If you are polite and considerate, you are undoubtedly very good at respecting other people’s boundaries and rights. But how good are you at maintaining your own boundaries?
I went on a course for the best part of a year at a facility where the director was also the trainer. The class was small and everyone got to know each other.
After the course finished, I started receiving invites from the director to student evenings. My replies were always acknowledged. A bit later, I started getting unsolicited newsletters and sales pitches on their other courses. No unsubscribe options on the emails so I unsubscribed by replying directly to the emails which happened to be the director’s own personal email.
The unsolicited emails kept coming. Not so many that they clogged up my inbox, but enough that I’d be annoyed every time one came through. You know how it is… you know the person so you assume they must have a good reason. So you let it go. Then you let it go again… and then again… but you know that what they’re doing is not right. But you know the person…
Mostly I deleted these emails but every now and again I’d fire off another unsubscribe email to the director.
Roll on four years and those emails are still coming! And don’t I feel more annoyed when I realise how long it has been. When the last spam email plopped through, all I could see was his face looming 10 feet tall in front of me telling me he knew I really wanted the emails even though I was saying I didn’t. Blatant disrespect and arrogance oozing from every pore.
It’s only spam email; hardly crime of the century. Anonymous spam is a modern-day fact and it’s fairly dismissable. But when it’s with someone you know, other factors come into play – factors like how you expect to be treated in the context of that particular relationship and why all the effort you’ve made yourself isn’t being reciprocated.
To me it smacked of disrespect and unfairness but what to do? I’ve studied with this man and bear him no ill will but really do need him to respect my boundaries.
I ended up reporting him to the Information Commissioner’s Office (ICO). It was a difficult decision but afterwards I was relieved. I had acknowledged my right to my personal space and done something about it.
Setting boundaries should not feel evil but it so often does feel very difficult and awkward.
Without boundaries you live on someone else’s terms. With boundaries you accommodate in a way that suits your own goals and ambitions.
Which all brings me to the question of values.
There’s a “What’s in it for me?” angle in all the choices we make, even the bad choices.
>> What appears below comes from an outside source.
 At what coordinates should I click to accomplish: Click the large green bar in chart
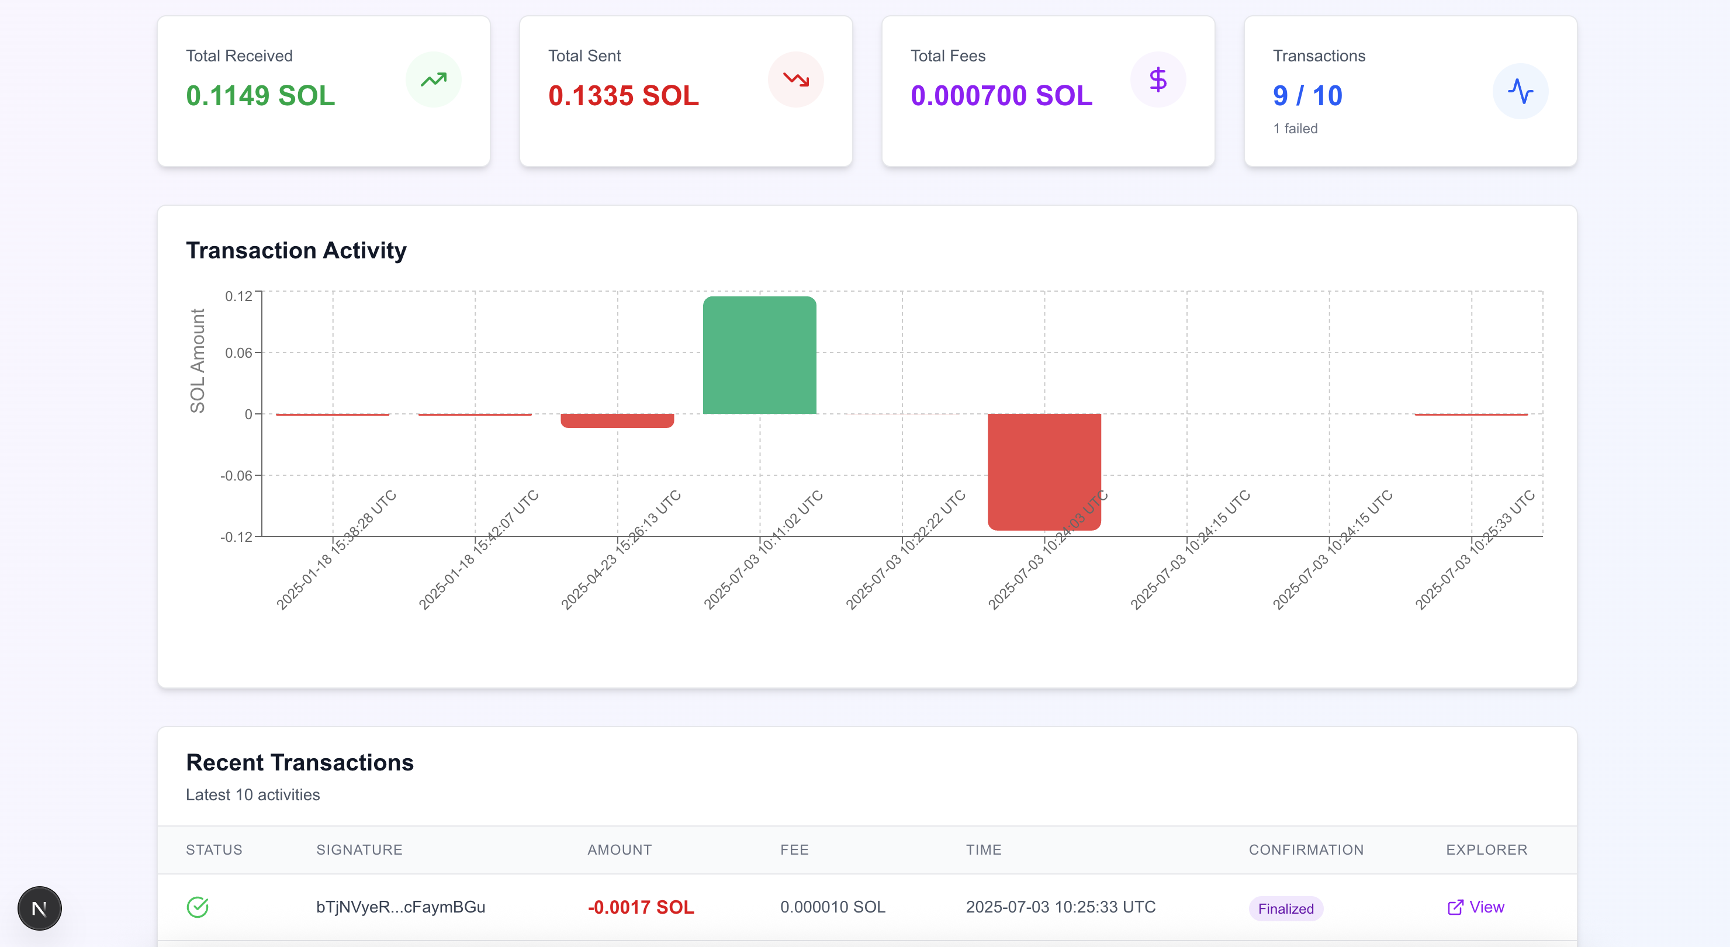[760, 355]
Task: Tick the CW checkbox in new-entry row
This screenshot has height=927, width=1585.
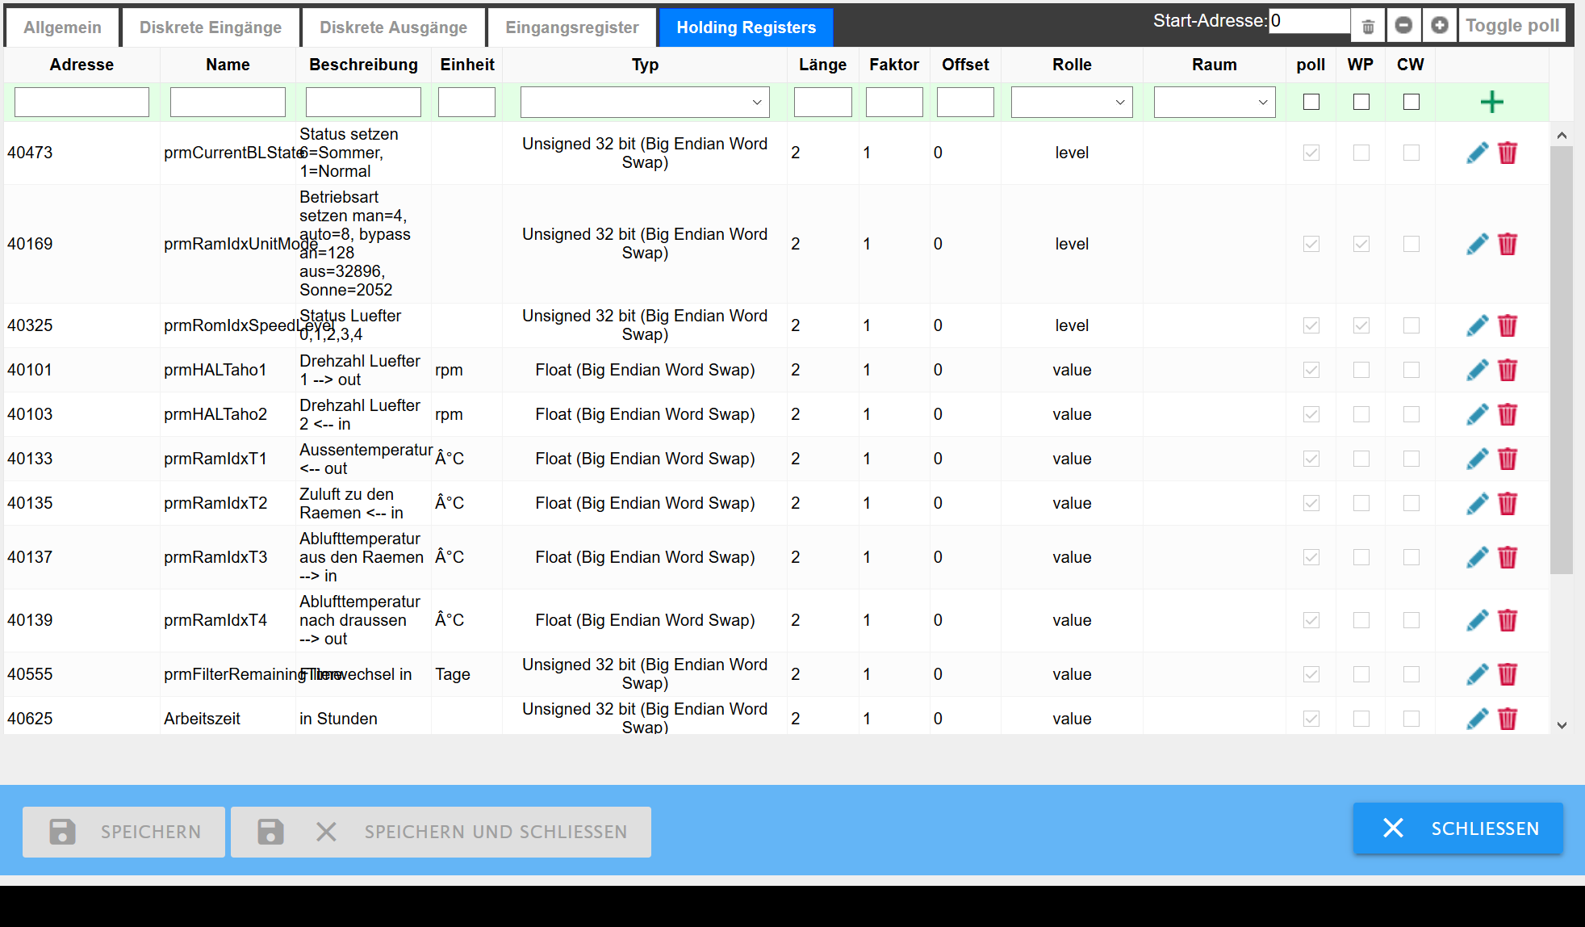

If I chose to put up with the annoyance of these spam emails for 4 years then it’s because my value system placed a higher importance on not potentially upsetting my once-upon-a-time teacher than on insisting that he respect my own personal space.
When you find yourself putting up with something for far longer than you should, what’s really behind it?
PS: The ICO let me know that they’re guiding him on how to comply with the Privacy and Electronic Communications Regulations 2003.